• [Your task] Reproduce every line of the data below verbatim, with no changes.

• [Material for this task]
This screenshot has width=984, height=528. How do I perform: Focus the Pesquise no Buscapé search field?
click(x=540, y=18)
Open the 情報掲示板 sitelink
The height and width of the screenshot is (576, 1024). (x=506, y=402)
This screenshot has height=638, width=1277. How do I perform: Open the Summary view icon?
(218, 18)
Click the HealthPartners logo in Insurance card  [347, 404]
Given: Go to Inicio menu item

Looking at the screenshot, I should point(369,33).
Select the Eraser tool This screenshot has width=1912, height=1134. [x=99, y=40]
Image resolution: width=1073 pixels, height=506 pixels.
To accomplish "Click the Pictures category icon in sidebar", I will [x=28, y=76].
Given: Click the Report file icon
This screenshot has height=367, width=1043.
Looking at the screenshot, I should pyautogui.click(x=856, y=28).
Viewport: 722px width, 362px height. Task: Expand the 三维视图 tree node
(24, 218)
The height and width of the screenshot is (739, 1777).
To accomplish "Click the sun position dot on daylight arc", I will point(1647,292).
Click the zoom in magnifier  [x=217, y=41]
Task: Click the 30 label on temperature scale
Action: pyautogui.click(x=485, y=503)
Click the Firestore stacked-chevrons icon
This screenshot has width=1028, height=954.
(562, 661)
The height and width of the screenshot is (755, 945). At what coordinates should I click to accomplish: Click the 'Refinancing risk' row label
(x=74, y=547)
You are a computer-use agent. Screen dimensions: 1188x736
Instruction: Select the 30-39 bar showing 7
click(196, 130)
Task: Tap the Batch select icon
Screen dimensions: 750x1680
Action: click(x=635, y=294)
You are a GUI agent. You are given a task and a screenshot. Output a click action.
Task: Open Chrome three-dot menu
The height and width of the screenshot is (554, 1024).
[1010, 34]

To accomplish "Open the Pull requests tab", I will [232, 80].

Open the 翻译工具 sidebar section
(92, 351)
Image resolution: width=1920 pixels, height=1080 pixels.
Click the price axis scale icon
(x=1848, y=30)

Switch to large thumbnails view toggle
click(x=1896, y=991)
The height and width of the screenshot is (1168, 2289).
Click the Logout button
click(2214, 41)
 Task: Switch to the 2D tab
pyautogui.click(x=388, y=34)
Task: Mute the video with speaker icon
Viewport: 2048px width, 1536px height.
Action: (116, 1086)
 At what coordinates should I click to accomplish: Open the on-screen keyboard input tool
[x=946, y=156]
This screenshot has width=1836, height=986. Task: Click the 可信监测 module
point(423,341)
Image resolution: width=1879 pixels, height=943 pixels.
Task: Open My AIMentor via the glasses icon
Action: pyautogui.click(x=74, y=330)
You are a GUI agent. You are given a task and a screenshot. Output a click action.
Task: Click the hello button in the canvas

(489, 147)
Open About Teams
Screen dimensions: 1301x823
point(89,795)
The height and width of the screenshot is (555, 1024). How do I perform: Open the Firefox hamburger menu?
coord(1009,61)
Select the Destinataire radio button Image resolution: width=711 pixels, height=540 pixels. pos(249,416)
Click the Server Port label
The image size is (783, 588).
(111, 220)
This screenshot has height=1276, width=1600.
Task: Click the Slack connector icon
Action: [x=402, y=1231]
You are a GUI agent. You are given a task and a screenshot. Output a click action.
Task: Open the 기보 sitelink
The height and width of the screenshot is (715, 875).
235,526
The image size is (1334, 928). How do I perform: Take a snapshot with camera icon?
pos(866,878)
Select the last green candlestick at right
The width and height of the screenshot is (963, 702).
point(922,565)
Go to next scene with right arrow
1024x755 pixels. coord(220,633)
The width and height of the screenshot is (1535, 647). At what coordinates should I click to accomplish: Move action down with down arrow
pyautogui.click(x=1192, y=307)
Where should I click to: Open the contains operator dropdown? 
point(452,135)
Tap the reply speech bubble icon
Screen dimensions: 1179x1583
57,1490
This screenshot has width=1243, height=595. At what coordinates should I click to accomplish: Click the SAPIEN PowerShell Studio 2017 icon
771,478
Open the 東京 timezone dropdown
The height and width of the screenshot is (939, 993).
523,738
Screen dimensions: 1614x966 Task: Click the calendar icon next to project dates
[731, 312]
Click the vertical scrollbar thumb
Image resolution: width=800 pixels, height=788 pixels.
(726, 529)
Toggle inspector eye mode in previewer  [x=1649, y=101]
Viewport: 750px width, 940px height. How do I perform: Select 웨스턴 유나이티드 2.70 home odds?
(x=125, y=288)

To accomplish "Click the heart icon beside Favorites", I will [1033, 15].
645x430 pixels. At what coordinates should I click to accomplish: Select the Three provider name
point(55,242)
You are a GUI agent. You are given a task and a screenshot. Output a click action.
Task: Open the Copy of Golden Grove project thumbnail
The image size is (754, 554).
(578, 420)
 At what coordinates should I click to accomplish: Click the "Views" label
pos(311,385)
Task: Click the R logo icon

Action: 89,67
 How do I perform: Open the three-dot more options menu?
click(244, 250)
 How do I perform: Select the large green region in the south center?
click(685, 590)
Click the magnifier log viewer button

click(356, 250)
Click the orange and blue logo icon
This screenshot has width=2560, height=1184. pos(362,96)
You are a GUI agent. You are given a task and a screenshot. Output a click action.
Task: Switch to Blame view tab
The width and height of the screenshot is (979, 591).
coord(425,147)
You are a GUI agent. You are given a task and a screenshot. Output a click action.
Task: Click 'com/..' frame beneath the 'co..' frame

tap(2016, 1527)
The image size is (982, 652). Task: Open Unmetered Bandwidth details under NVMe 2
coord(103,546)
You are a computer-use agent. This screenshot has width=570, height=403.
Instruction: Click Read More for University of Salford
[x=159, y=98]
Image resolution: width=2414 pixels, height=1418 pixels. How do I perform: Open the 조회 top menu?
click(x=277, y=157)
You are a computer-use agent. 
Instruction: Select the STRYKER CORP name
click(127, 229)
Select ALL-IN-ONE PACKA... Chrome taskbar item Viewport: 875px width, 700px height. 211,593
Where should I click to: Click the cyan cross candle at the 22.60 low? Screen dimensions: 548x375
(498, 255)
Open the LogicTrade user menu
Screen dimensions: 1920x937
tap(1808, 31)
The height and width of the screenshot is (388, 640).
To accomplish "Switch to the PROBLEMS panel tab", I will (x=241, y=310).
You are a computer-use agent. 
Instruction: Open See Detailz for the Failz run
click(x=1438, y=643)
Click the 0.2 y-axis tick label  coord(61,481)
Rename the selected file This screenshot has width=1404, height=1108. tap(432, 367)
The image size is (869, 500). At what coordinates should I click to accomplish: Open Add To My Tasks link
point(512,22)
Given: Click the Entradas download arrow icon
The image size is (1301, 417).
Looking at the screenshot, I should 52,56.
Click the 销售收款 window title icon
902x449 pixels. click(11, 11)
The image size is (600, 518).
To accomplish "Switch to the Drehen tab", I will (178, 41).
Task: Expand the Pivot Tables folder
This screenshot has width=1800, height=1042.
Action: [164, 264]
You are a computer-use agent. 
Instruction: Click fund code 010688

• [The reply]
This screenshot has width=984, height=528. How do I perform: Focus the Pesquise no Buscapé search field?
click(x=540, y=18)
Open the 情報掲示板 sitelink
The height and width of the screenshot is (576, 1024). (x=506, y=402)
This screenshot has height=638, width=1277. How do I perform: Open the Summary view icon?
(218, 18)
Click the HealthPartners logo in Insurance card  [347, 404]
Given: Go to Inicio menu item

Looking at the screenshot, I should point(369,33).
Select the Eraser tool This screenshot has width=1912, height=1134. [x=99, y=40]
Image resolution: width=1073 pixels, height=506 pixels.
To accomplish "Click the Pictures category icon in sidebar", I will [x=28, y=76].
Given: Click the Report file icon
This screenshot has height=367, width=1043.
Looking at the screenshot, I should pyautogui.click(x=856, y=28).
Viewport: 722px width, 362px height. Task: Expand the 三维视图 tree node
(24, 218)
The height and width of the screenshot is (739, 1777).
To accomplish "Click the sun position dot on daylight arc", I will point(1647,292).
Click the zoom in magnifier  [x=217, y=41]
Task: Click the 30 label on temperature scale
Action: pyautogui.click(x=485, y=503)
Click the Firestore stacked-chevrons icon
This screenshot has width=1028, height=954.
(562, 661)
The height and width of the screenshot is (755, 945). At what coordinates should I click to accomplish: Click the 'Refinancing risk' row label
(x=74, y=547)
You are a computer-use agent. Screen dimensions: 1188x736
Instruction: Select the 30-39 bar showing 7
click(196, 130)
Task: Tap the Batch select icon
Screen dimensions: 750x1680
Action: click(x=635, y=294)
You are a GUI agent. You are given a task and a screenshot. Output a click action.
Task: Open Chrome three-dot menu
The height and width of the screenshot is (554, 1024).
[1010, 34]

To accomplish "Open the Pull requests tab", I will [232, 80].

Open the 翻译工具 sidebar section
(92, 351)
Image resolution: width=1920 pixels, height=1080 pixels.
Click the price axis scale icon
(x=1848, y=30)

Switch to large thumbnails view toggle
click(x=1896, y=991)
The height and width of the screenshot is (1168, 2289).
Click the Logout button
click(2214, 41)
 Task: Switch to the 2D tab
pyautogui.click(x=388, y=34)
Task: Mute the video with speaker icon
Viewport: 2048px width, 1536px height.
Action: (116, 1086)
 At what coordinates should I click to accomplish: Open the on-screen keyboard input tool
[x=946, y=156]
This screenshot has width=1836, height=986. Task: Click the 可信监测 module
point(423,341)
Image resolution: width=1879 pixels, height=943 pixels.
Task: Open My AIMentor via the glasses icon
Action: pyautogui.click(x=74, y=330)
You are a GUI agent. You are given a task and a screenshot. Output a click action.
Task: Click the hello button in the canvas

(489, 147)
Open About Teams
Screen dimensions: 1301x823
point(89,795)
The height and width of the screenshot is (555, 1024). How do I perform: Open the Firefox hamburger menu?
coord(1009,61)
Select the Destinataire radio button Image resolution: width=711 pixels, height=540 pixels. pos(249,416)
Click the Server Port label
The image size is (783, 588).
(111, 220)
This screenshot has height=1276, width=1600.
Task: Click the Slack connector icon
Action: [x=402, y=1231]
You are a GUI agent. You are given a task and a screenshot. Output a click action.
Task: Open the 기보 sitelink
The height and width of the screenshot is (715, 875).
235,526
The image size is (1334, 928). How do I perform: Take a snapshot with camera icon?
pos(866,878)
Select the last green candlestick at right
The width and height of the screenshot is (963, 702).
point(922,565)
Go to next scene with right arrow
1024x755 pixels. coord(220,633)
The width and height of the screenshot is (1535, 647). At what coordinates should I click to accomplish: Move action down with down arrow
pyautogui.click(x=1192, y=307)
Where should I click to: Open the contains operator dropdown? 
point(452,135)
Tap the reply speech bubble icon
Screen dimensions: 1179x1583
57,1490
This screenshot has width=1243, height=595. At what coordinates should I click to accomplish: Click the SAPIEN PowerShell Studio 2017 icon
771,478
Open the 東京 timezone dropdown
The height and width of the screenshot is (939, 993).
523,738
Screen dimensions: 1614x966 Task: Click the calendar icon next to project dates
[731, 312]
Click the vertical scrollbar thumb
Image resolution: width=800 pixels, height=788 pixels.
(726, 529)
Toggle inspector eye mode in previewer  [x=1649, y=101]
Viewport: 750px width, 940px height. How do I perform: Select 웨스턴 유나이티드 2.70 home odds?
(x=125, y=288)

To accomplish "Click the heart icon beside Favorites", I will [1033, 15].
645x430 pixels. At what coordinates should I click to accomplish: Select the Three provider name
point(55,242)
You are a GUI agent. You are given a task and a screenshot. Output a click action.
Task: Open the Copy of Golden Grove project thumbnail
The image size is (754, 554).
(578, 420)
 At what coordinates should I click to accomplish: Click the "Views" label
pos(311,385)
Task: Click the R logo icon

Action: 89,67
 How do I perform: Open the three-dot more options menu?
click(244, 250)
 How do I perform: Select the large green region in the south center?
click(685, 590)
Click the magnifier log viewer button

click(356, 250)
Click the orange and blue logo icon
This screenshot has width=2560, height=1184. pos(362,96)
You are a GUI agent. You are given a task and a screenshot. Output a click action.
Task: Switch to Blame view tab
The width and height of the screenshot is (979, 591).
coord(425,147)
You are a GUI agent. You are given a task and a screenshot. Output a click action.
Task: Click 'com/..' frame beneath the 'co..' frame

tap(2016, 1527)
The image size is (982, 652). Task: Open Unmetered Bandwidth details under NVMe 2
coord(103,546)
You are a computer-use agent. This screenshot has width=570, height=403.
Instruction: Click Read More for University of Salford
[x=159, y=98]
Image resolution: width=2414 pixels, height=1418 pixels. How do I perform: Open the 조회 top menu?
click(x=277, y=157)
You are a computer-use agent. 
Instruction: Select the STRYKER CORP name
click(127, 229)
Select ALL-IN-ONE PACKA... Chrome taskbar item Viewport: 875px width, 700px height. 211,593
Where should I click to: Click the cyan cross candle at the 22.60 low? Screen dimensions: 548x375
(498, 255)
Open the LogicTrade user menu
Screen dimensions: 1920x937
tap(1808, 31)
The height and width of the screenshot is (388, 640).
To accomplish "Switch to the PROBLEMS panel tab", I will (x=241, y=310).
You are a computer-use agent. 
Instruction: Open See Detailz for the Failz run
click(x=1438, y=643)
Click the 0.2 y-axis tick label  coord(61,481)
Rename the selected file This screenshot has width=1404, height=1108. tap(432, 367)
The image size is (869, 500). At what coordinates should I click to accomplish: Open Add To My Tasks link
point(512,22)
Given: Click the Entradas download arrow icon
The image size is (1301, 417).
Looking at the screenshot, I should 52,56.
Click the 销售收款 window title icon
902x449 pixels. click(11, 11)
The image size is (600, 518).
To accomplish "Switch to the Drehen tab", I will (178, 41).
Task: Expand the Pivot Tables folder
This screenshot has width=1800, height=1042.
Action: [164, 264]
You are a computer-use agent. 
Instruction: Click fund code 010688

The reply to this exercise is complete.